begin EXTRACTED RECORDS
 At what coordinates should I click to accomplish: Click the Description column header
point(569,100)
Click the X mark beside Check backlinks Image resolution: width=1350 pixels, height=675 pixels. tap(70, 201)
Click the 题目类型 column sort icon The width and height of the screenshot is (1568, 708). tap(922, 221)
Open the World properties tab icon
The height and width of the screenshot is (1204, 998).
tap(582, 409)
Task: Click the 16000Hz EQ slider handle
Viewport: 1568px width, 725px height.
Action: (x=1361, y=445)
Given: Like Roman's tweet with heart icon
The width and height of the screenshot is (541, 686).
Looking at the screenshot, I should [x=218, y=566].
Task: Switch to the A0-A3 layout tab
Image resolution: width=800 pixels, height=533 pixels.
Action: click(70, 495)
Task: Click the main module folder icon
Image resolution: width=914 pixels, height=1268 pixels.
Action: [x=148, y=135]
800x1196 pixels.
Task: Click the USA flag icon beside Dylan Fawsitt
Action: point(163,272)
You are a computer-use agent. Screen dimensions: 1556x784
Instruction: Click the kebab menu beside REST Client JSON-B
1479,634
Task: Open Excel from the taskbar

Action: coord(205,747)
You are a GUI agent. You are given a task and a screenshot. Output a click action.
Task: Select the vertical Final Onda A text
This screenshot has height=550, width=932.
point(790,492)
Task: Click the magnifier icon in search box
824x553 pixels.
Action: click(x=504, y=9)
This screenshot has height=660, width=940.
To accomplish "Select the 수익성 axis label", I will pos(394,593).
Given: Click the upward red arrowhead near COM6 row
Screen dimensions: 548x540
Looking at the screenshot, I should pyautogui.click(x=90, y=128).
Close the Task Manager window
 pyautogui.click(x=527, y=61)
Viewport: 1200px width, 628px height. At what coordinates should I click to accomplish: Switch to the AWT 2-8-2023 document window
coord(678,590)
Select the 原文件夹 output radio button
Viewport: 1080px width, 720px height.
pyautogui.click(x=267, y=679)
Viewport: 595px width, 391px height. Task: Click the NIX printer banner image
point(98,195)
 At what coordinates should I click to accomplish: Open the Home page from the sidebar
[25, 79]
end EXTRACTED RECORDS
Copy out the data above word for word, keeping every line as it is.

FINAL ANSWER.
 At what coordinates should I click to accomplish: Click the Description column header
point(569,100)
Click the X mark beside Check backlinks Image resolution: width=1350 pixels, height=675 pixels. tap(70, 201)
Click the 题目类型 column sort icon The width and height of the screenshot is (1568, 708). tap(922, 221)
Open the World properties tab icon
The height and width of the screenshot is (1204, 998).
tap(582, 409)
Task: Click the 16000Hz EQ slider handle
Viewport: 1568px width, 725px height.
Action: (x=1361, y=445)
Given: Like Roman's tweet with heart icon
The width and height of the screenshot is (541, 686).
Looking at the screenshot, I should [x=218, y=566].
Task: Switch to the A0-A3 layout tab
Image resolution: width=800 pixels, height=533 pixels.
Action: click(70, 495)
Task: Click the main module folder icon
Image resolution: width=914 pixels, height=1268 pixels.
Action: [x=148, y=135]
800x1196 pixels.
Task: Click the USA flag icon beside Dylan Fawsitt
Action: point(163,272)
You are a computer-use agent. Screen dimensions: 1556x784
Instruction: Click the kebab menu beside REST Client JSON-B
1479,634
Task: Open Excel from the taskbar

Action: coord(205,747)
You are a GUI agent. You are given a task and a screenshot. Output a click action.
Task: Select the vertical Final Onda A text
This screenshot has height=550, width=932.
point(790,492)
Task: Click the magnifier icon in search box
824x553 pixels.
Action: click(x=504, y=9)
This screenshot has height=660, width=940.
To accomplish "Select the 수익성 axis label", I will pos(394,593).
Given: Click the upward red arrowhead near COM6 row
Screen dimensions: 548x540
Looking at the screenshot, I should pyautogui.click(x=90, y=128).
Close the Task Manager window
 pyautogui.click(x=527, y=61)
Viewport: 1200px width, 628px height. At what coordinates should I click to accomplish: Switch to the AWT 2-8-2023 document window
coord(678,590)
Select the 原文件夹 output radio button
Viewport: 1080px width, 720px height.
pyautogui.click(x=267, y=679)
Viewport: 595px width, 391px height. Task: Click the NIX printer banner image
point(98,195)
 At what coordinates should I click to accomplish: Open the Home page from the sidebar
[25, 79]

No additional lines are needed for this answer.